### WRITTEN REQUEST 1
Copy out the whole passage on the morphology of PP/HIPS blends word for word.

Figure 7 shows the micrographs for the 1:4 PP/HIPS mixtures, before and after chloroform extraction, at 2000× magnification. In Figure 7a, PP domains dispersed in the HIPS matrix can be identified, suggesting that in the 1:4 blends without CNSL, a co-continuous morphology has been achieved. If this is so, it can be said that for a PP/HIPS system, in the absence of CNSL and under the imposed processing conditions, a co-continuous morphology can be formed when components ratios vary between 2:3 and 1:4, that is, between 40%/60% and 20%/80% w/w.

After selective extraction of HIPS (Figure 7b), the 1:4/0 blend presented cavities and deep cracks, in addition to entire regions which have been extracted, an indicative of the effective occurrence continuity of the HIPS phase. However, the remaining PP, also observed in the images, shows the concomitant occurrence of continuity of this phase, most probably partial.

In Figure 7c,d more homogeneous morphologies than that for the blend without CNSL (Figure 7b) are observed. Also, the images presented a visual aspect typical of co-continuous systems, which may suggest a morphological stability much superior to that for the 1:4/0 blend.

Figure 7e shows another region of the 1:4/5 blend where a perforated film is again observed, as in Figure 4e. With the purpose of clarifying the casual formation of this atypical morphology, another selective extraction of the HIPS phase was carried out, this time with acetone instead of chloroform, during the same period of time. Since acetone is not a solvent as good as chloroform for HIPS, the extraction was only partial, leaving HIPS residues on the surface of the sample as seen in Figure 8.

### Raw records
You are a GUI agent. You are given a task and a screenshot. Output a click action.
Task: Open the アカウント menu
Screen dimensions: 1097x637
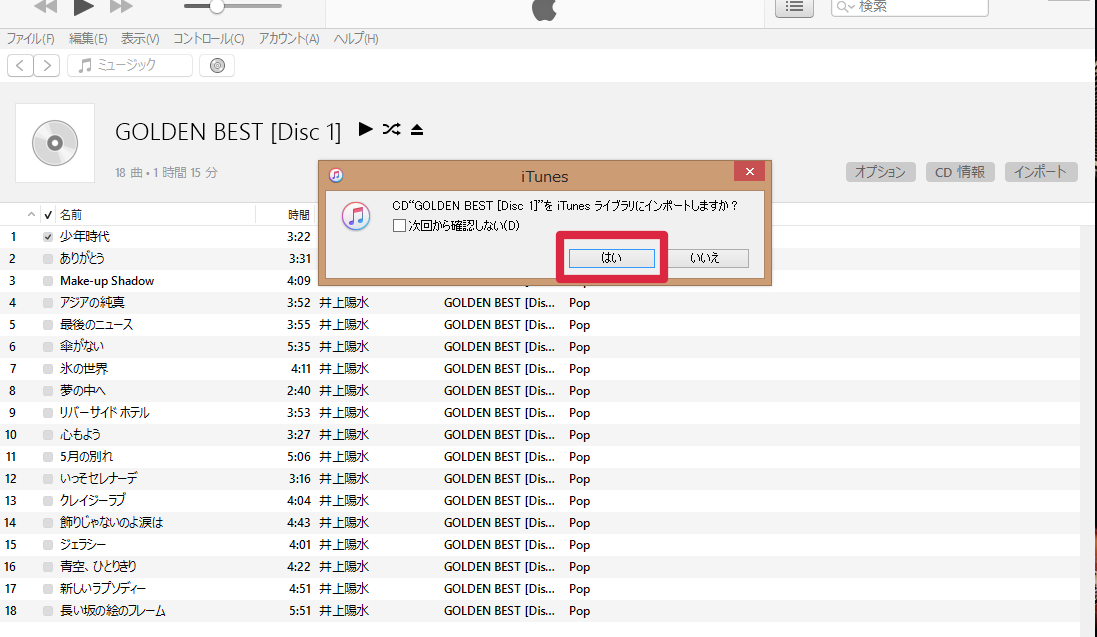pyautogui.click(x=288, y=38)
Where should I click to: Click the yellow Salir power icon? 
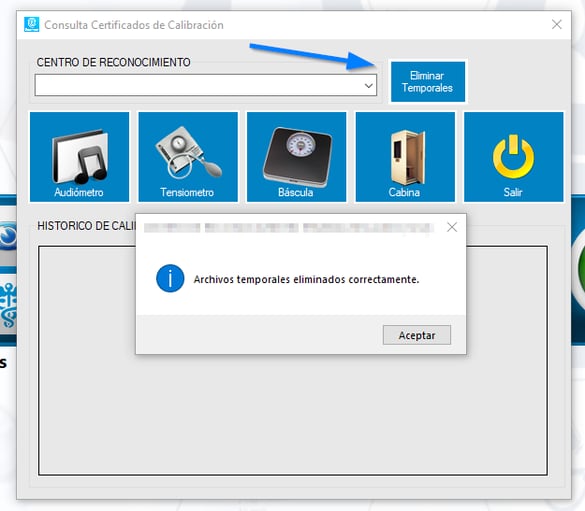[x=513, y=157]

### WRITTEN REQUEST 2
Replace "screenshot" with "screen capture" everywhere in the records and leave everything else as it is. Give the records again without the pictures.

### TASK OUTPUT 1
Figure 7 shows the micrographs for the 1:4 PP/HIPS mixtures, before and after chloroform extraction, at 2000× magnification. In Figure 7a, PP domains dispersed in the HIPS matrix can be identified, suggesting that in the 1:4 blends without CNSL, a co-continuous morphology has been achieved. If this is so, it can be said that for a PP/HIPS system, in the absence of CNSL and under the imposed processing conditions, a co-continuous morphology can be formed when components ratios vary between 2:3 and 1:4, that is, between 40%/60% and 20%/80% w/w.

After selective extraction of HIPS (Figure 7b), the 1:4/0 blend presented cavities and deep cracks, in addition to entire regions which have been extracted, an indicative of the effective occurrence continuity of the HIPS phase. However, the remaining PP, also observed in the images, shows the concomitant occurrence of continuity of this phase, most probably partial.

In Figure 7c,d more homogeneous morphologies than that for the blend without CNSL (Figure 7b) are observed. Also, the images presented a visual aspect typical of co-continuous systems, which may suggest a morphological stability much superior to that for the 1:4/0 blend.

Figure 7e shows another region of the 1:4/5 blend where a perforated film is again observed, as in Figure 4e. With the purpose of clarifying the casual formation of this atypical morphology, another selective extraction of the HIPS phase was carried out, this time with acetone instead of chloroform, during the same period of time. Since acetone is not a solvent as good as chloroform for HIPS, the extraction was only partial, leaving HIPS residues on the surface of the sample as seen in Figure 8.

### TASK OUTPUT 2
You are a GUI agent. You are given a task and a screen capture. Output a click action.
Task: Open the アカウント menu
Screen dimensions: 1097x637
pyautogui.click(x=288, y=38)
Where should I click to: Click the yellow Salir power icon? 
[x=513, y=157]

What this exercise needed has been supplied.